The chloroplast is the site of photosynthesis in eukaryotic cells.

The thylakoid membrane, with its embedded photosystems, is the structural unit of photosynthesis. Both photosynthetic prokaryotes and eukaryotes possess membranes with embedded photosynthetic pigments. Only eukaryotes, which have a nuclear membrane and membrane-bound organelles, possess chloroplasts with an encapsulating membrane. The chloroplast has three compartments, while the mitochondrion has only two. Compartments within a chloroplast are the intermembranous space [3], the stroma [6], and the thylakoid lumen (8) within stromal and granal thylokoids [4,5].

1. outer membrane
2. inner membrane
3. intermembranous space
4. stromal thylakoid
5. granal thylakoid
6. stroma (cytosol)
7. granum (a stack of thylakoids)
8. internal lumen of granal and stromal thylakoids
(click to enlarge image)

The typical higher plant chloroplast is lenticular and approximately 5 microns at its largest dimension. Plant cells contain from 1 to 100 chloroplasts, depending on the type of cell. The mature chloroplast is typically bounded by outer (1) and inner (2) membranes that possess significantly different chemical constituents. In addition to enzymes that function in photosynthesis, chloroplasts also contain a circular DNA molecule and the protein-synthetic machinery characteristic of prokaryotes.
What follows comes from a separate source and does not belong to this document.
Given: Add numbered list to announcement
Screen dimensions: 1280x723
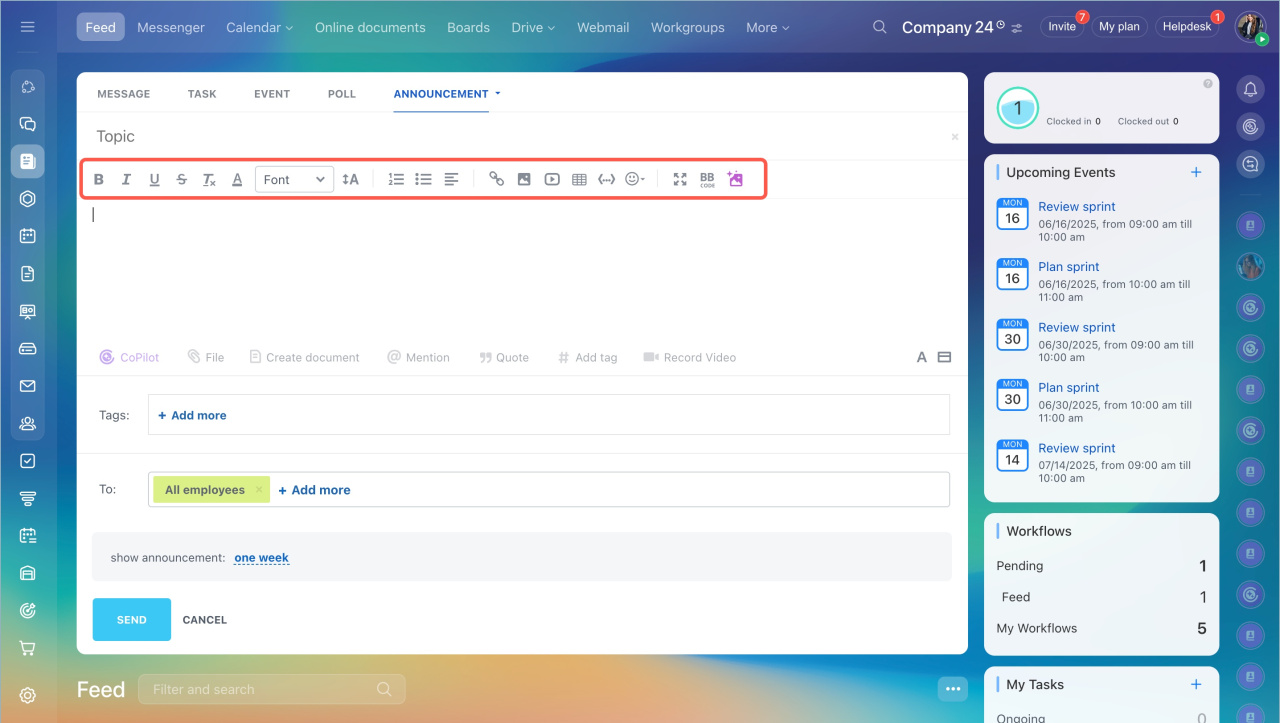Looking at the screenshot, I should point(396,179).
Each chloroplast contains about 40 to 80 grana (7), and each grana comprises about 5 to 30 thylakoids. The thylakoids are membranous disks about .25 to .8 microns in diameter, which contain protein complexes, pigments, and other accessory components. The phospholipid bilayer of the thylakoid is folded repeatedly into stacks of grana. (details) These stacks are connect by channels to form a single functional compartment.

The thylakoid is the site of oxygenic photosynthesis in eukaryotic plants and algae, and in prokaryotic Cyanobacteria. Cyanobacteria possess thylakoid membranes, but as prokaryotes they do not contain chloroplasts. Chlorophyll, accessory pigments, and other integral membrane proteins transduce light energy to provide excited electrons (excitons) to electron transport chains, powering the formation of NADPH and ATP during photophosphorylation.As intracellular plant organelles, chloroplasts are classified as plastids.

Chloroplasts originate within the eukaryotic photosynthetic cell either by division of pre-existing plastids or from protoplastids (proplastid). These proplastids are organelles with little internal structure, enclosed within two dissimilar membranes. It is assumed that thylakoid membranes form during the chloroplast maturation process and are derived from the inner membrane of the proplastid and chloroplast.

The current consensus is that chloroplasts originated from Cyanobacteria that have become endosymbionts. This is an origin analogous to the endosymbiotic origin of mitochondria, which are believed derived from "purple bacteria", alpha-proteobacteria most closely related to Rickettsiales.